Sudden oak death, discovered in Mill Valley in 1995, exists in forests and wildlands in 14 California counties and in Curry County, Ore. It kills oak trees, especially tan oaks, which have nearly been wiped out in portions of Big Sur, Sonoma Mountain, Jack London State Park, China Camp State Park and Marin Municipal Water District watershed lands near Mount Tamalpais.
The disease, known scientifically as Phytophthora ramorum, also has 107 susceptible host plants, including such common garden ornamentals as camellias and rhododendrons. Most hosts survive, but they help spread the disease to oaks.

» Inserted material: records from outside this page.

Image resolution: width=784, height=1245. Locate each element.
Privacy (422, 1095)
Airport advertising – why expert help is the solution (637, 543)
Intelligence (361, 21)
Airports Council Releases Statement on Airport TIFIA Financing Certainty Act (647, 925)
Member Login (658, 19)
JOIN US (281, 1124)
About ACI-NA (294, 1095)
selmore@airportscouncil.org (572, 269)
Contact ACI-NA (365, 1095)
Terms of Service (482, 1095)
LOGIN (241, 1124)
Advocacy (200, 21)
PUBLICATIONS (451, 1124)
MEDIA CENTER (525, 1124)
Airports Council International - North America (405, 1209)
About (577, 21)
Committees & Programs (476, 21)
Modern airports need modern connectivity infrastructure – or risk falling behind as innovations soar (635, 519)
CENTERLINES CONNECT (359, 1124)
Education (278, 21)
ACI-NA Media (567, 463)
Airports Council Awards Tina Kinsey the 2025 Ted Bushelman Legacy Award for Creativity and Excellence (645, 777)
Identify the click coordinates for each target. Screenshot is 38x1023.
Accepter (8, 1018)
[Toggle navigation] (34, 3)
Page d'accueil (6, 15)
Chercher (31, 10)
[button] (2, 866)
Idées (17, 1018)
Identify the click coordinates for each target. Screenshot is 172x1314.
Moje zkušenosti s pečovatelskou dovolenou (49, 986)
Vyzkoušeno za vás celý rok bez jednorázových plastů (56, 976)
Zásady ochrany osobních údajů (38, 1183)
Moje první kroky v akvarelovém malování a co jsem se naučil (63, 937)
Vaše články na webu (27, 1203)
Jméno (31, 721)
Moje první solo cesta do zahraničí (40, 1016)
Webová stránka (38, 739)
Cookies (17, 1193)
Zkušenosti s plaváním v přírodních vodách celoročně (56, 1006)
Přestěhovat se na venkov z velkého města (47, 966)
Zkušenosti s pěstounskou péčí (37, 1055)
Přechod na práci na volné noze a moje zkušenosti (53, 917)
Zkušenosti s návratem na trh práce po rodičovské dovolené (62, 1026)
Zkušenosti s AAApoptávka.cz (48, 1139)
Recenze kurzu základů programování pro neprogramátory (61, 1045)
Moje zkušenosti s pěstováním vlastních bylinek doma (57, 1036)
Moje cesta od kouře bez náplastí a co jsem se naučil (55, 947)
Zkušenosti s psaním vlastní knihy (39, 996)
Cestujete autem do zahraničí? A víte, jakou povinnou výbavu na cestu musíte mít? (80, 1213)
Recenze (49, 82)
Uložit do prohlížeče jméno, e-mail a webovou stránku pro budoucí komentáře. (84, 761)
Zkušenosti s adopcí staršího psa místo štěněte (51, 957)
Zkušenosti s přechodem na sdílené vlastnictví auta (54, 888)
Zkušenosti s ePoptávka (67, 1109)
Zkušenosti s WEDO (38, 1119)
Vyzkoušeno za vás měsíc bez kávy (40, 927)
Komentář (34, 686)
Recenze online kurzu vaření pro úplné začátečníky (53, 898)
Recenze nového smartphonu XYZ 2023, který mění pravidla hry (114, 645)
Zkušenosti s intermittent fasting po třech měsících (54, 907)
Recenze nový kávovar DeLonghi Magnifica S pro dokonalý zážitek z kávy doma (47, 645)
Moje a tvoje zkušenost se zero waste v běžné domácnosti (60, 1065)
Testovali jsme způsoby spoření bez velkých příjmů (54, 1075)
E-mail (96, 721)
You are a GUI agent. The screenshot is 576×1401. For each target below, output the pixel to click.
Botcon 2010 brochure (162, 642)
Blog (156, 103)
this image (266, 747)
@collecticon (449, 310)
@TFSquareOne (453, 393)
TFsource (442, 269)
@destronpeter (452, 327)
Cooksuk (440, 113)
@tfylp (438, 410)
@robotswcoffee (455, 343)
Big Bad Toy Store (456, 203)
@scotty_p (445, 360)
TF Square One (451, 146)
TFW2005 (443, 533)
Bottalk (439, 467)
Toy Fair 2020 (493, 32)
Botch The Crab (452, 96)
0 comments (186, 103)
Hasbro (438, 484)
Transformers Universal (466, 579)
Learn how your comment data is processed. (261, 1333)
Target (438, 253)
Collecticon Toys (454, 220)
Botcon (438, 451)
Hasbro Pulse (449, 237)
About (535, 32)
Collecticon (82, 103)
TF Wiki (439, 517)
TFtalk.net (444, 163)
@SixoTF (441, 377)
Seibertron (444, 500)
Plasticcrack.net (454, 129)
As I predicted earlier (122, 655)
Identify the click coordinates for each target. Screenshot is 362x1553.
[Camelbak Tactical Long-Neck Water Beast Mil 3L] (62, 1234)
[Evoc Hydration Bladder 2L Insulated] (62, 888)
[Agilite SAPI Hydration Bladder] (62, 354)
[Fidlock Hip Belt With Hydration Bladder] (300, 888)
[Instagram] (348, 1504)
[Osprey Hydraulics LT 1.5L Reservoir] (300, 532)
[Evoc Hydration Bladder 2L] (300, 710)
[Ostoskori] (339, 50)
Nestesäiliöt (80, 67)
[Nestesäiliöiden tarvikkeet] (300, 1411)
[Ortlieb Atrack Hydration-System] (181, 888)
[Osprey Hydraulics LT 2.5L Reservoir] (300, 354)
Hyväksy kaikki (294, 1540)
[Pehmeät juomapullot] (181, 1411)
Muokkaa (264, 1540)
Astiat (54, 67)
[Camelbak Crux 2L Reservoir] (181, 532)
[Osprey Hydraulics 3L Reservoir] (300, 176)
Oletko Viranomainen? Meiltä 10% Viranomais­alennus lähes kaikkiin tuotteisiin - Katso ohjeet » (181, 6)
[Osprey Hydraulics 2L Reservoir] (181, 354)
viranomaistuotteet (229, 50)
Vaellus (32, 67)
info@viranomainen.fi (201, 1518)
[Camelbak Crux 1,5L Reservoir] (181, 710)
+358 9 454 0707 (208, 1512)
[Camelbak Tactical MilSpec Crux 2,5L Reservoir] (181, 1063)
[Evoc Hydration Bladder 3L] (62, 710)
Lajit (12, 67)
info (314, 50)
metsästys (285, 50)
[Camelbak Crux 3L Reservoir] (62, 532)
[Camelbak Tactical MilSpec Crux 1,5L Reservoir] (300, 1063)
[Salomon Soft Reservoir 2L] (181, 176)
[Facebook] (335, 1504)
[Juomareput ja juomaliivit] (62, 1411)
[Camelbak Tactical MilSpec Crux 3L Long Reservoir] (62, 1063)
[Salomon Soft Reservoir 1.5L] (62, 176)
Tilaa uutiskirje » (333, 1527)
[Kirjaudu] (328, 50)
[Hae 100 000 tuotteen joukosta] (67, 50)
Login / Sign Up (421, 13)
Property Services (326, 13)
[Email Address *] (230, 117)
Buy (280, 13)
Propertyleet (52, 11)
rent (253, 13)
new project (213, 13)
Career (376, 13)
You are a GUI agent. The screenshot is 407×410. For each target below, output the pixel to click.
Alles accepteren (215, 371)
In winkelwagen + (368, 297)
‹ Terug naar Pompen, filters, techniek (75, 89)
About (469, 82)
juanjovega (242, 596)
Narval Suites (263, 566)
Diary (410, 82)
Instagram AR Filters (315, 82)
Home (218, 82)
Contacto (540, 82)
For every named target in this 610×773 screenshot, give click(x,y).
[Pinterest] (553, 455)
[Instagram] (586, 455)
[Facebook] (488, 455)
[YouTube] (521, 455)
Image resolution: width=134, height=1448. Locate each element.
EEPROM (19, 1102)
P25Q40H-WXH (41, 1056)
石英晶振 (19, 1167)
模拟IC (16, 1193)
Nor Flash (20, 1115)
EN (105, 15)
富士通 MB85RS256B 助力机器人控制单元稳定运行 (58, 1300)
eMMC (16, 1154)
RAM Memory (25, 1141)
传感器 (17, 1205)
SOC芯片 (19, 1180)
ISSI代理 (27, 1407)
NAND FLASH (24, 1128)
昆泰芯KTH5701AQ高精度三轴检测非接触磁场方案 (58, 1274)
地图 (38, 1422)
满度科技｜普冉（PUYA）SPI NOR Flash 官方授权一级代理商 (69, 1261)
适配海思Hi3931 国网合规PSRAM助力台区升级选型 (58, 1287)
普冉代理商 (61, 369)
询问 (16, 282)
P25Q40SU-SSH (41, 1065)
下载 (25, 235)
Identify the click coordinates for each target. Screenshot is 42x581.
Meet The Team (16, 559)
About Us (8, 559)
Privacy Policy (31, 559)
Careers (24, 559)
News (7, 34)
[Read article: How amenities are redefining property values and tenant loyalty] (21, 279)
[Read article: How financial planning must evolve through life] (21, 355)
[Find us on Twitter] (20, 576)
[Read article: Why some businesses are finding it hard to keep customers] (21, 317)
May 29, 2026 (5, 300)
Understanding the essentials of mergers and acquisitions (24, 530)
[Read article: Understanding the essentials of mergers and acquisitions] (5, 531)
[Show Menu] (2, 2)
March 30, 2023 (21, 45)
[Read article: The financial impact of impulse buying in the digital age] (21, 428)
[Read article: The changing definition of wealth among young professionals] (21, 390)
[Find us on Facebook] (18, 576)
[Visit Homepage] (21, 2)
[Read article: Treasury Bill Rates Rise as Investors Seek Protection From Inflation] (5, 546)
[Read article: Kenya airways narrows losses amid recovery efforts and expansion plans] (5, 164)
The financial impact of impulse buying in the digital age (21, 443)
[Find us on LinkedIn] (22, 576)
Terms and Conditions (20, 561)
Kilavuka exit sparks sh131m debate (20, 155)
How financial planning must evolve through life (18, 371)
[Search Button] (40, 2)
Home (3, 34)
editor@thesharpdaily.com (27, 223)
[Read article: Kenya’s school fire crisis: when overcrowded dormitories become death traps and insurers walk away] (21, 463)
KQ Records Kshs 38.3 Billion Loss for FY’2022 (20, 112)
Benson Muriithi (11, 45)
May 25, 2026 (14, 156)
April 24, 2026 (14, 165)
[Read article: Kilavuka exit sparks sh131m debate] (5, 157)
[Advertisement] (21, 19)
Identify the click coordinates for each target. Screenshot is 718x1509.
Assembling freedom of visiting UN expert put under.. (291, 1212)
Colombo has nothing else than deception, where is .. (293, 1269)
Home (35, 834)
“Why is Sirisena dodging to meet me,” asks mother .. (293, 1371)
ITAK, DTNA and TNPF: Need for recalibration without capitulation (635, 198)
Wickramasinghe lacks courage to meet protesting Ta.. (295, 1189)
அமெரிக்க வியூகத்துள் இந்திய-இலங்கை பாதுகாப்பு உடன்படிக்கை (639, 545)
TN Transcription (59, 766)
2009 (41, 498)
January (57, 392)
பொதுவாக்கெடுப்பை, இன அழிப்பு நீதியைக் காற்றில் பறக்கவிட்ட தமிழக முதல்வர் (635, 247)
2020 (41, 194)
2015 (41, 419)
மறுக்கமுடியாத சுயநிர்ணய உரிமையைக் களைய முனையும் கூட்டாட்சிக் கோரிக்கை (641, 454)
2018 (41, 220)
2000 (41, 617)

Researchers have found that infected California bay laurels are the most effective spreaders of the pathogen's spores.
90 percent die-off
Arborists and ecologists are afraid that sudden oak death could eventually denude California's golden hills of its signature tree. As it is, experts predict that as many as 90 percent of California's live oaks and black oaks could die within 25 years.
One good thing about the recent find, Garbelotto said, is that there are no bay laurels in the area and the pathogen cannot spread from a standing oak tree.
Garbelotto said he believes the tree was infected in 2006. He said oak infections usually take hold during heavy spring rains, which occurred last year and in 2006. The pathogen wouldn't have shown up yet if the tree had been infected a year ago.
The only other San Francisco infection occurred several years ago near the AIDS Memorial Grove in Golden Gate Park. That tree was near bay laurels and ornamental rhododendrons, Garbelotto said.
The second time
It is only the second time the disease has been found in a national park. Infected trees were also found in Redwood National Park last year.
However it got in the Presidio, Garbelotto said, the new infection should serve as a wake-up call across the United States.
"People's ears should go up in states where they have it in nurseries but not in the wild," he said. "It shows that it can escape."